Polish Prime Minister Beata Szydlo has resigned, hours after surviving an opposition no-confidence motion.
She will be replaced by Finance Minister Mateusz Morawiecki, the governing Law and Justice Party said.
The BBC's Adam Easton in Warsaw says there had been growing speculation that party leader Jaroslaw Kaczynski wanted to replace Mrs Szydlo.
Insiders said a firmer hand was needed to steer the party through to Poland's parliamentary elections in two years.
Mrs Szydlo's resignation was announced hours after an opposition motion of no-confidence in her was overwhelmingly defeated in parliament.
Despite her survival, reports persisted that she was to be replaced by her own party before the end of the day.
"The Law and Justice (PiS) party political committee has proposed the candidature of Mateusz Morawiecki for prime minister," party spokeswoman Beata Mazurek told reporters.
Kaczynski happy to stay in back seat
Analysis by Adam Easton, BBC News, Warsaw
It has been suggested to me that Jaroslaw Kaczynski forced Mr Morawiecki on the party despite some opposition because he wants to concentrate on the economy and warming up relations with the West in the second half of the government's term.
The European Commission, the Council of Europe, the UN and to some extent, Washington have all criticised the Polish government for endangering the rule of law with its plans to reform the judiciary.
Mr Kaczynski is happy to retain his back seat co-ordination role and he wants a prime minister that can better co-ordinate economic policy. Mr Morawiecki, a fluent German and English speaker, is respected and has been the brains behind the government's economic policy as its finance and development minister. He may also pull in some more centrist, middle-class voters.
He could be something of a risk though.
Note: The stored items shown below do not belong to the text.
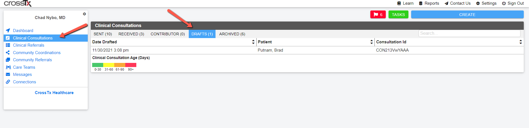Viewport: 529px width, 128px height.
Task: Open the Community Coordinations share icon
Action: 8,52
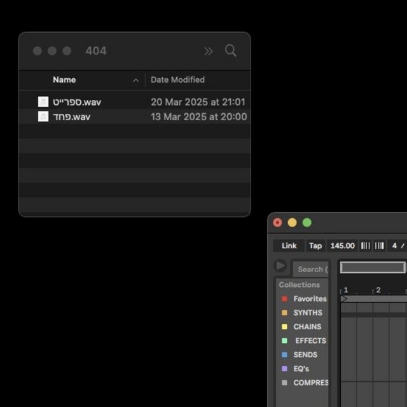Viewport: 407px width, 407px height.
Task: Click the Tap tempo button
Action: [x=315, y=245]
As a former banker, he's perceived as part of the elite, whereas Mrs Szydlo was popular and widely seen as an ordinary hard-working Polish woman.
On Thursday she scolded opposition Civic Platform MPs in parliament saying: "You were the government for the elite, we are the government for ordinary Poles."
It's perhaps ironic, then, that Mr Morawiecki at one time served as an economic adviser to Donald Tusk, the head of that "government for the elite".
Mrs Szydlo did not give a reason for resigning but said on Twitter: "The last two years - it was an extraordinary time for me and the service to Poland and Poles was an honour."
Mr Morawiecki is credited with boosting a sales tax revenue that helps pay for popular social policies such as child subsidies.
Correspondents say he represents the younger, moderate face of the party and may help improve Poland's tarnished image abroad.
Some other EU states, including Germany, have been dismayed by the Polish government's refusal to accept refugees under an EU relocation scheme and by its attempts to refashion the media and judiciary.